Kuttikole is a village and Gram Panchayat in the Kasaragod district in the Indian state of Kerala.

==Demographics==
As of 2011 Census, Kuttikole village had a population of 7,057 with 3,444 males and 3,613 females. Kuttikole village has an area of 20.94 km2 with 1,657 families residing in it. The average female sex ratio was 1049 lower than the state average of 1084. 10.4% of the population in the village was under 6 years of age. Kuttikole had an average literacy of 87% lower than the state average of 94%; male literacy was 91% and female literacy was 83.1%.

== Education ==
Nine educational institutions are located in Kuttikole: Manadukam GUPS, Karuvadakam AUPS, Kuttikole AUPS, Thavanath GLPS, Bethurpara ALPS, Maryapuram St. Mary's ALPS, Sankarampady ACNMALPS, Bandadka GHSS, and Bethurpara GHSS.

==Economy==
Kuttikole has an agricultural economy and produces rubber, rice, vegetables, pulses and tubers, coconut, and spices. It has a tropical climate, with hot and humid weather most of the year.
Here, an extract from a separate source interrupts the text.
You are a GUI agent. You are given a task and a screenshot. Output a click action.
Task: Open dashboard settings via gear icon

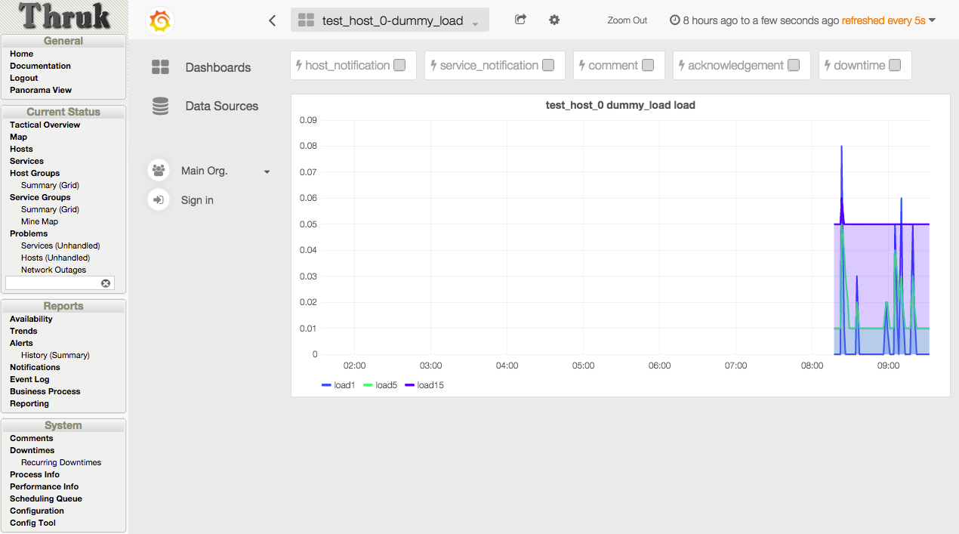point(554,20)
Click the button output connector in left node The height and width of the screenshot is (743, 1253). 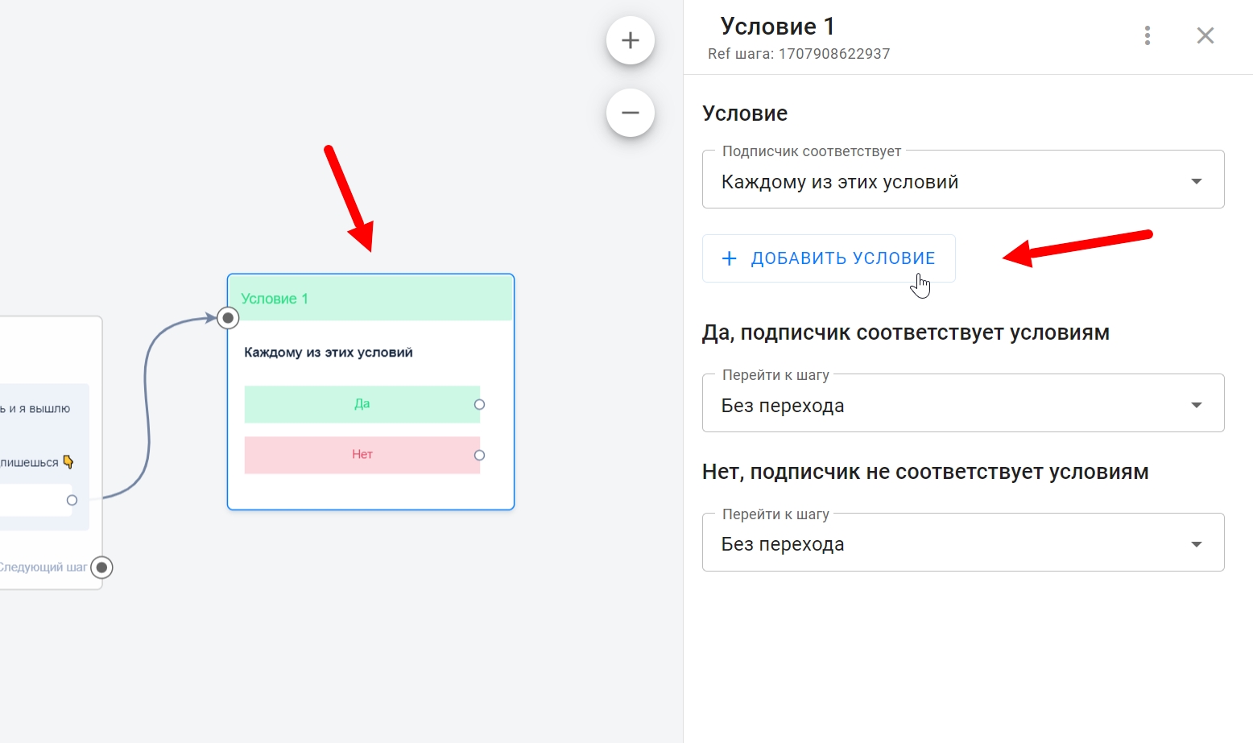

The economy is becoming more dependent on the construction sector and small industries.

== Politics ==
Kuttikole Panchayat is politically a part of Udma Assembly constituency under Kasaragod Loksabha.

==Infrastructure==
The village has facilities such as a fire station, liquor shops, hospitals, and telephones.

==Transportation==
This village is connected to the state of Karnataka through Panathur. A 20 km road from Panathur to Sullia in Karnataka offers access to Bangalore and Mysore. Places in Kerala can be accessed by national highway along the coastline and through the Kerala state highway. The nearest airport is Mangalore International Airport, which is 48.02 km from Kuttikole. Kannur international Airport and Calicut are also accessible.

The nearest railway station is Bekal Fort, 16.02 km from Kuttikole.